The bank ran two programs from 2009 to 2012 that helped cardholders with low credit scores and high balances catch up on their payments. During that time, prosecutors say, the bank sent out offers to 400,000 people but did not inform 108,000 cardholders with mailing addresses in Puerto Rico or whose accounts indicated a preference for communications in Spanish.

“The scope of the potential harm, as well as the blatant nature of the discrimination, is particularly troublesome,” Jocelyn Samuels, the acting assistant attorney general for the Civil Rights Division, said during a conference call with reporters.

Prosecutors worked with the Consumer Financial Protection Bureau on what is the federal government’s largest credit-card­-discrimination settlement in history.

The agreement, subject to court approval, calls for GE Capital to provide $169 million in compensation to 108,000 Hispanic cardholders in the form of cash or reductions of their credit card balances.

One of the GE Capital programs gave customers who owed more than $200 and were four or more payments behind the chance to settle their debts if they paid 25 percent to 55 percent of their account balances.
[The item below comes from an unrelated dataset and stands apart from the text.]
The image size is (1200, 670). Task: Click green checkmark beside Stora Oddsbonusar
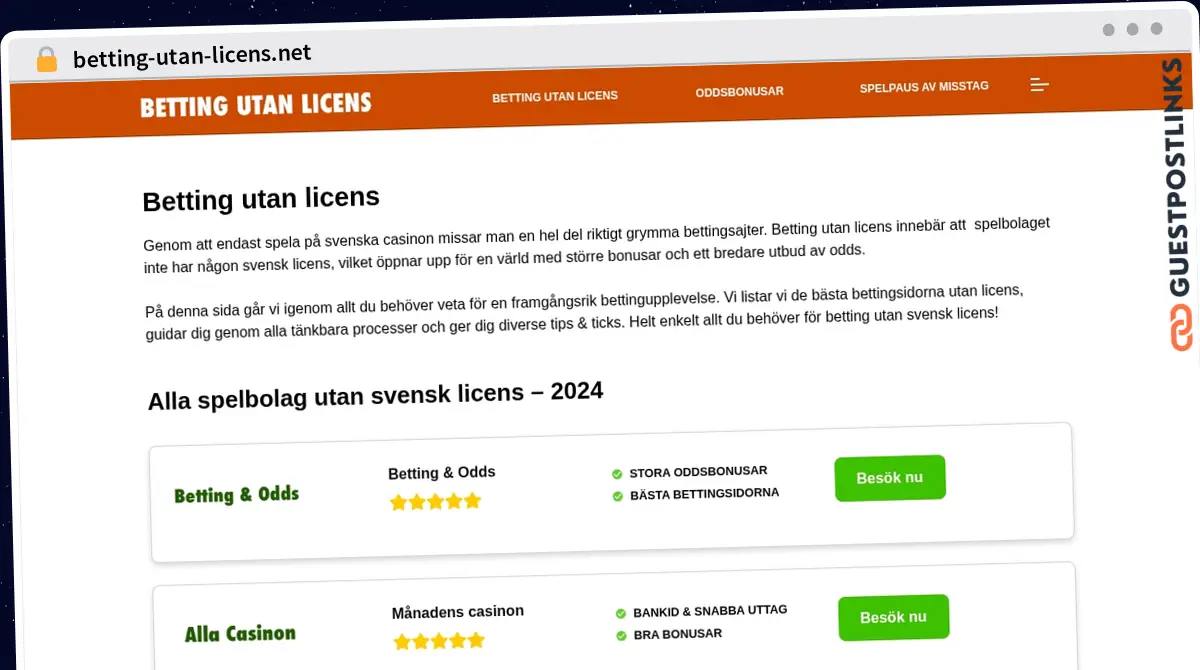pyautogui.click(x=617, y=474)
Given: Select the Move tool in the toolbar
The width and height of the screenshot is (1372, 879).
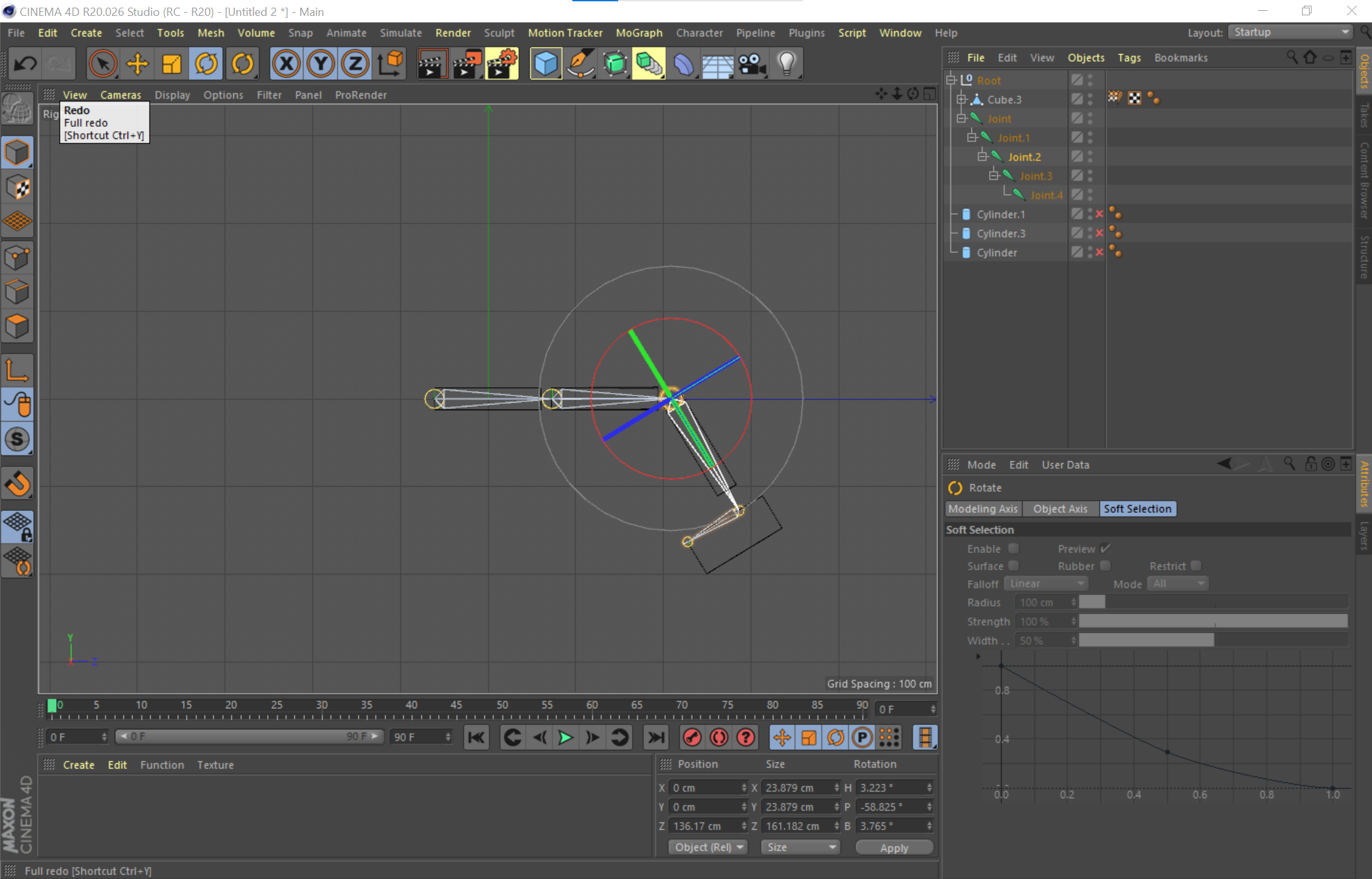Looking at the screenshot, I should [137, 64].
The other program gave borrowers as much as $100 toward reducing their balances.

“These consumers never knew they were missing out on anything and, thus, had no way of recognizing that they were even being discriminated against — which is often the challenge in confronting discrimination,” CFPB Director Richard Cordray said during the call with reporters.
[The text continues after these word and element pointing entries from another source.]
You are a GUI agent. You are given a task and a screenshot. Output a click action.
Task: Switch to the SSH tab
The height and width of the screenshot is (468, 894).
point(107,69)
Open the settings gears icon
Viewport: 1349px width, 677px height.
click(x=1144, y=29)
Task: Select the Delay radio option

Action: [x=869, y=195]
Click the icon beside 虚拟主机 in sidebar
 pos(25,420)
Justice said GE Capital Retail Bank, which changed its name to Synchrony Bank this month, identified and reported the discrimination to bureau examiners. Prosecutors commended the bank for being proactive about compensating borrowers, 84,000 of whom have already received $131.8 million in relief. The remaining consumers will be contacted by the bank.

The bank has also agreed to contact the credit bureaus to eliminate negative marks on the reports of affected borrowers. The company neither admitted nor denied wrongdoing as part of the settlement.

“Our compliance programs are strong, which is how we self-
identified the issue,” said Dori Abel, a spokeswoman for GE Capital Retail Finance. “We are committed to treating consumers fairly, so when issues are identified, we are committed to making it right.”

In a separate but related agreement, the CFPB penalized GE Capital Bank for using deceptive marketing practices to promote credit card debt-cancellation services.

The bank will have to reimburse $56 million to 638,000 customers who were duped into signing up for costly and unneeded services. It will also have to pay $3.5 million in fines to the bureau.

In an aggressive push to sell credit card add-ons, telemarketers working for GE Capital glossed over the terms or enrolled unwitting customers, CFPB officials said. In some cases, telemarketers misled cardholders into believing that they were receiving a benefit free of charge as long as they paid off the balance on their billing statements.